Professionalism vs. Perfectionism

Mar 19, 2012 13:42

First off, thanks to everyone for the very kind comments on my last post. They meant a lot to me & I really appreciate how wonderful & supportive & understanding the writing community is.

Today I'm back at my revision, feeling all the twitchy, nervous irritation at imperfections. I look at all the post-its covering my manuscript, the notes scribbled in the margins and the foot-notes left in my documents and want to tear my hair out. How am I supposed to get all this done? It's too much, too big! Look at all these problems...

But while I was doing dishes I realized something... I'm being a perfectionist. Yes, I can see all these problems and I want to fix ALL THE THINGS. RIGHT NOW. Or better yet, YESTERDAY!

Um... Did I mention I'm only on my second draft of this piece?

I wanted this draft to be a better second draft than I usually write-- no, an awesome second draft! And without really admitting it to myself, what I was hoping to do was make it near-perfect.

Which is just silly. I was psyching myself out without knowing it, making it seem like I had to fix everything right off. I mean, if I could see the problems, why couldn't I just fix them?

Well, because writing doesn't quite work like that. Few things do, actually. Knowing what the problem is in the first place is a huge part of the battle, and the fact that I'd conquered that for a significant portion of the book should have been something I was celebrating. Instead, it just fueled my crazy need to make the second draft amazing.

What I actually need to do is let it go. Perfectionism doesn't get the book finished. Perfectionism doesn't even get a chapter finished. It makes me rewrite a sentence ten, fifteen times, taking a word out, putting it back in, moving a comma, then deleting the whole paragraph.

I'm an over-writer, so my second draft has to be a hack-and-slash or I'll waste time perfecting words that will just be cut.

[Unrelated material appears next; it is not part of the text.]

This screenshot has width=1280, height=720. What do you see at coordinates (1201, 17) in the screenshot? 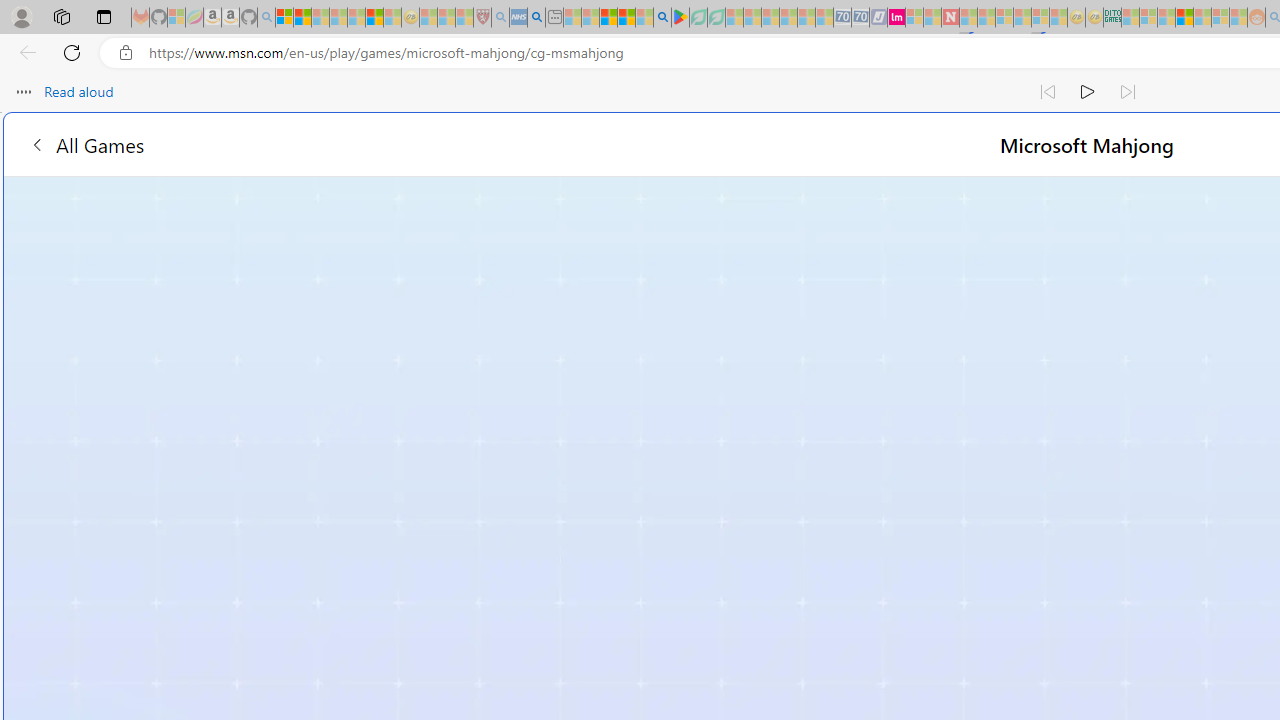
I see `'Kinda Frugal - MSN - Sleeping'` at bounding box center [1201, 17].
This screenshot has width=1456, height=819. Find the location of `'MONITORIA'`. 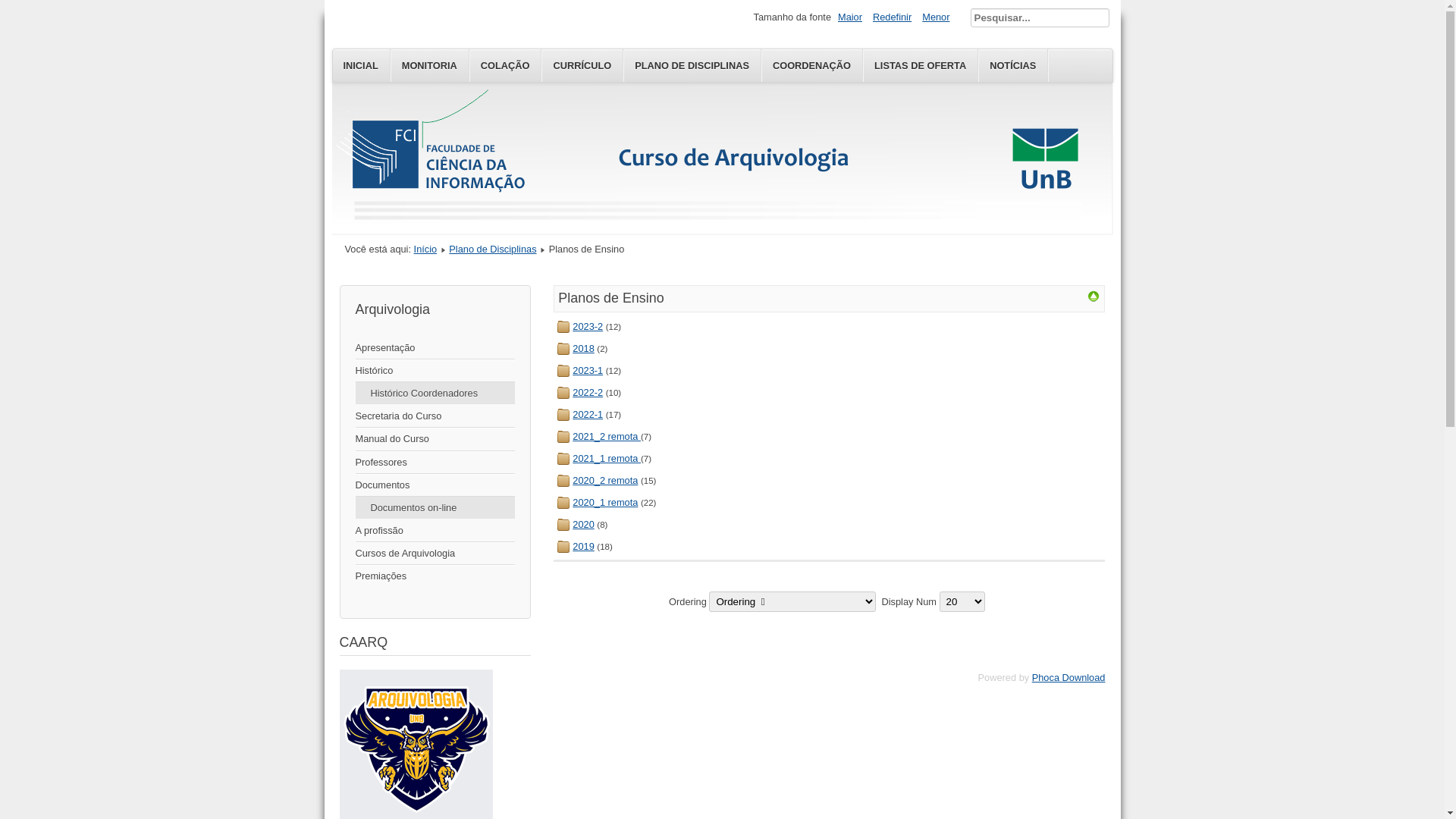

For some reason I thought I could tackle everything that needs fixing in this particular draft, and I can't. That's not how I write.

So instead of perfection, I'm going for professional-- realizing that I have do things the way I need to, in order to get a great finished product. And it might take me more drafts than I want it to (ACCURSED certainly did!), but I'm a better reviser (revisionist?) than I was this time last year, and I know what needs fixed.

So bring on draft two, draft three, draft four. I'm going to make DARLINGTON (title might be changing...) an awesome book, no matter how many times I have to go through it.